Task to complete - The task for the listing below is to write out exactly the lines starting at the one containing "How do I perform: Apply" and ending at the one containing "Image resolution: width=901", both included. Pictures are to be omitted.

### Exercise material

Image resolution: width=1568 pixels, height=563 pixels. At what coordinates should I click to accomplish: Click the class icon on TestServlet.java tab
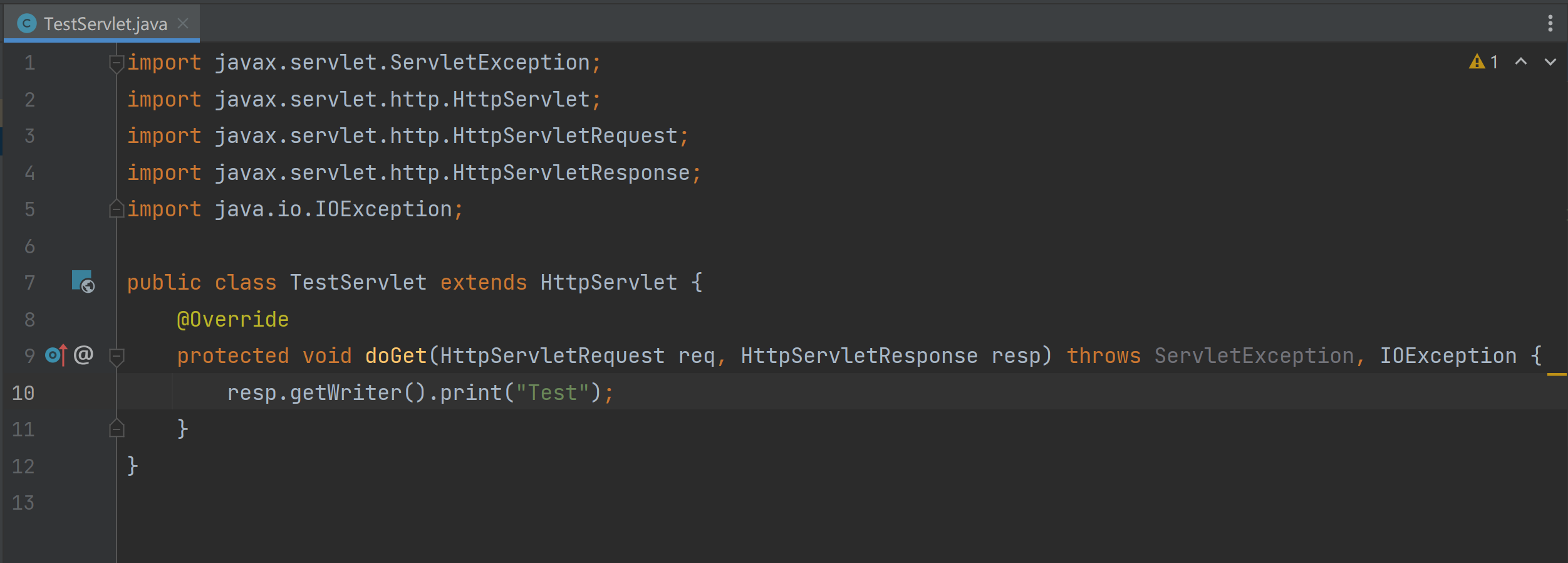coord(26,24)
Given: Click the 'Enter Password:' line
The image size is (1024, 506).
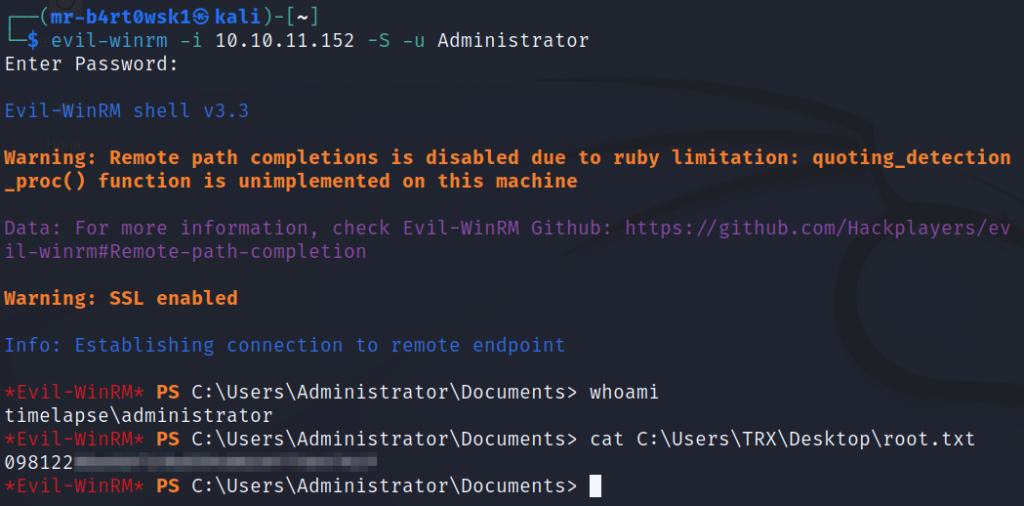Looking at the screenshot, I should click(x=91, y=64).
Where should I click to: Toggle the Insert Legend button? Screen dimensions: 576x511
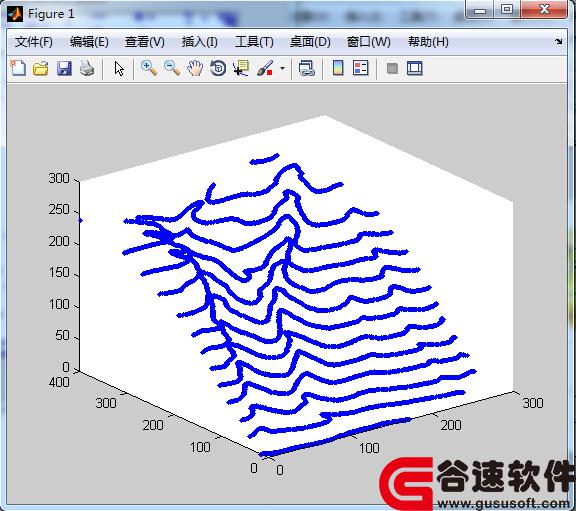pyautogui.click(x=360, y=68)

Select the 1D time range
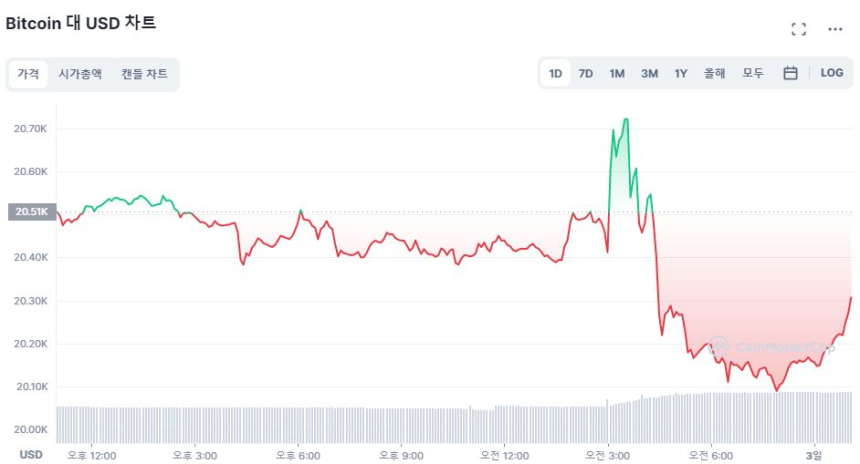555,73
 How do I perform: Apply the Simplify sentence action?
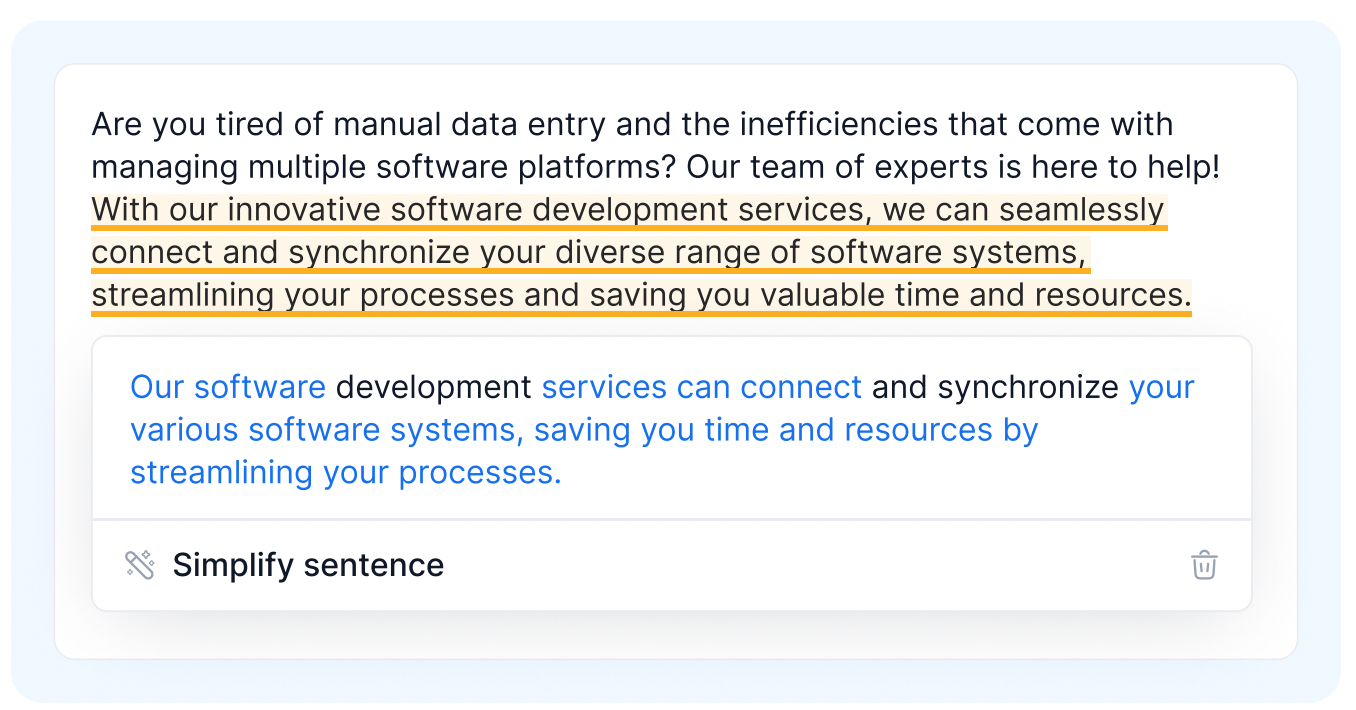click(308, 565)
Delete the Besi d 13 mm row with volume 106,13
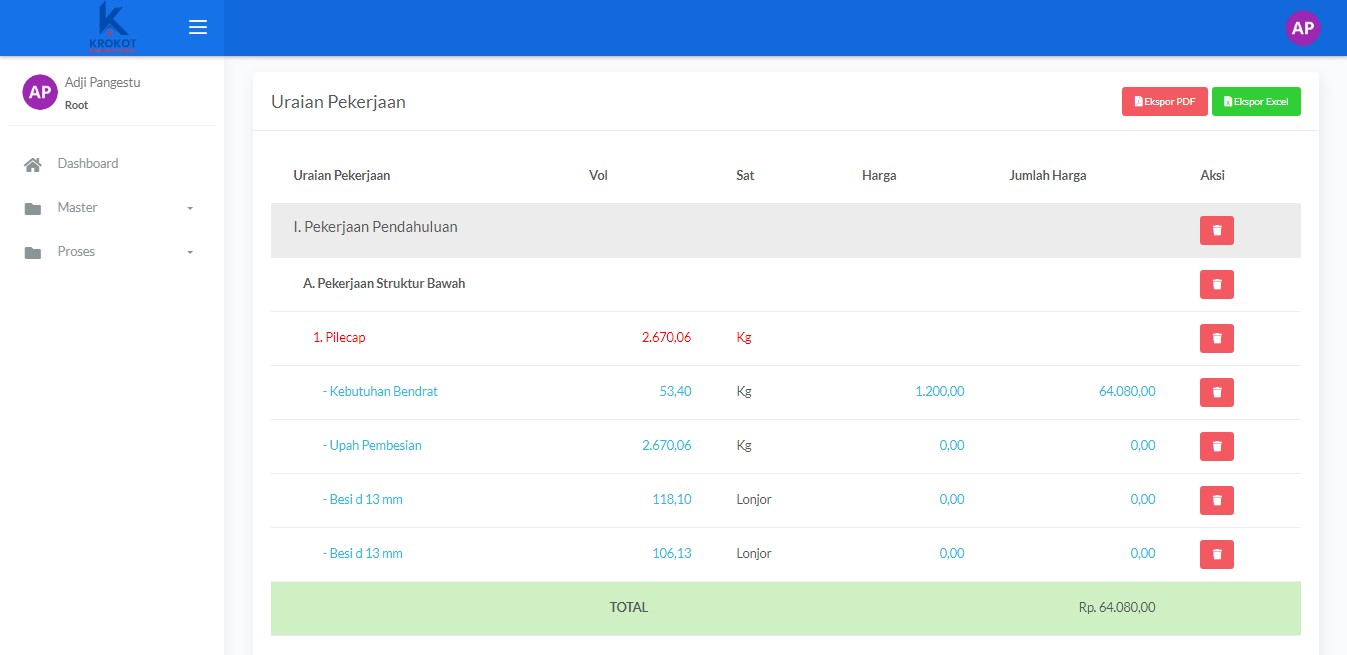 coord(1216,554)
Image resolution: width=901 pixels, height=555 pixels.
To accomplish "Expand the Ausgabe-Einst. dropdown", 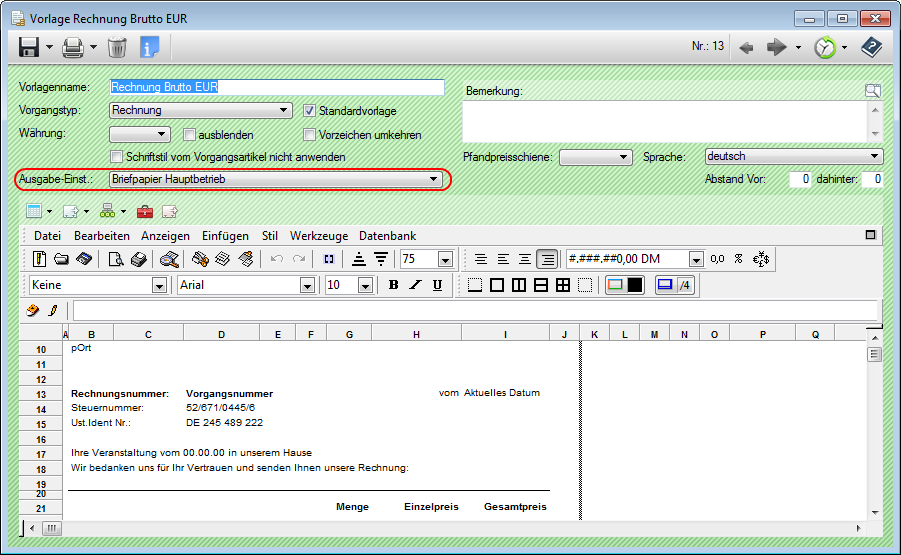I will point(433,179).
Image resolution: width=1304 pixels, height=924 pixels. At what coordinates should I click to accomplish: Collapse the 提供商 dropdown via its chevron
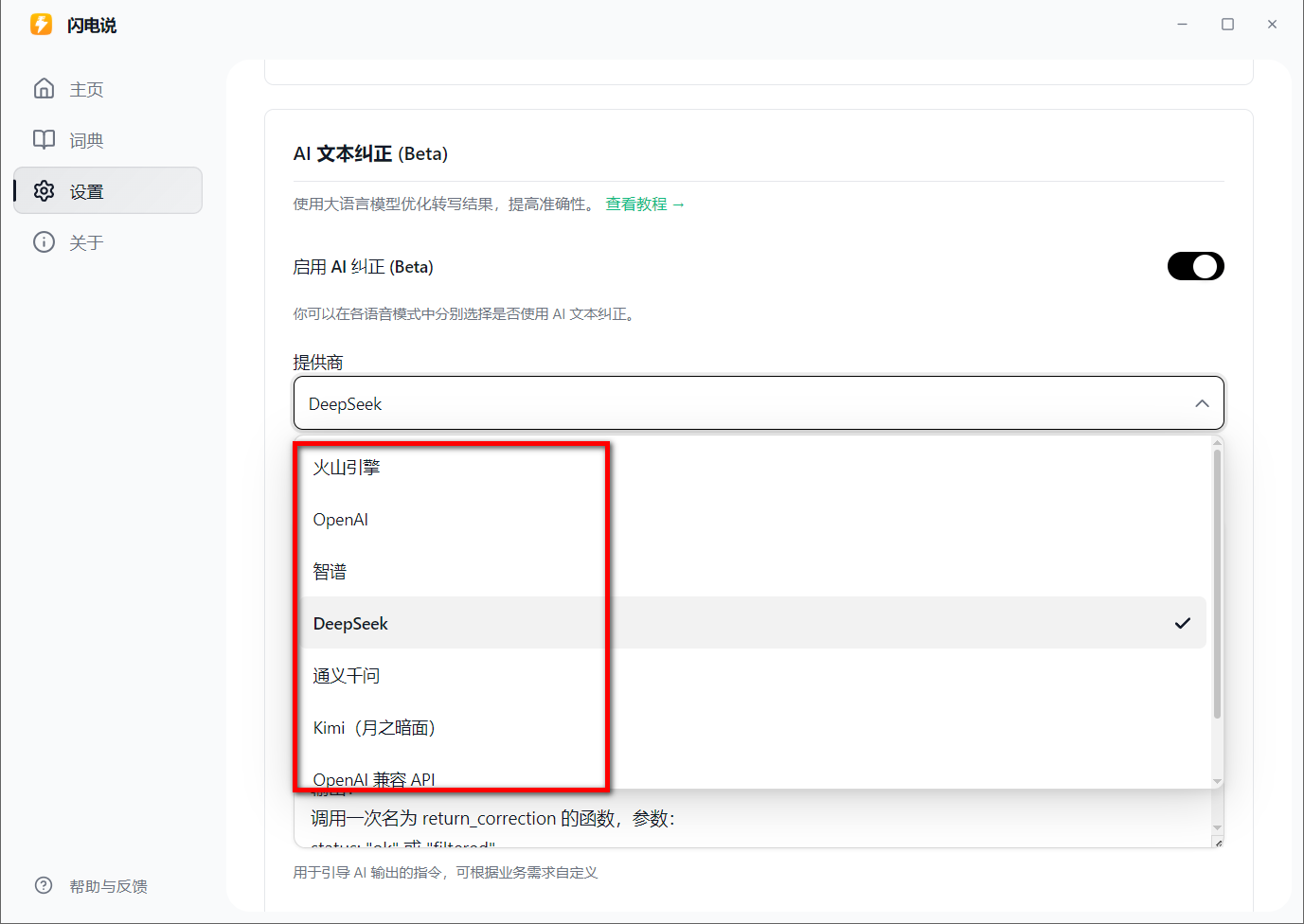point(1202,403)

######

Result of this task -
 How do I perform: Apply the Simplify sentence action?
click(308, 565)
Delete the Besi d 13 mm row with volume 106,13
 coord(1216,554)
Image resolution: width=901 pixels, height=555 pixels.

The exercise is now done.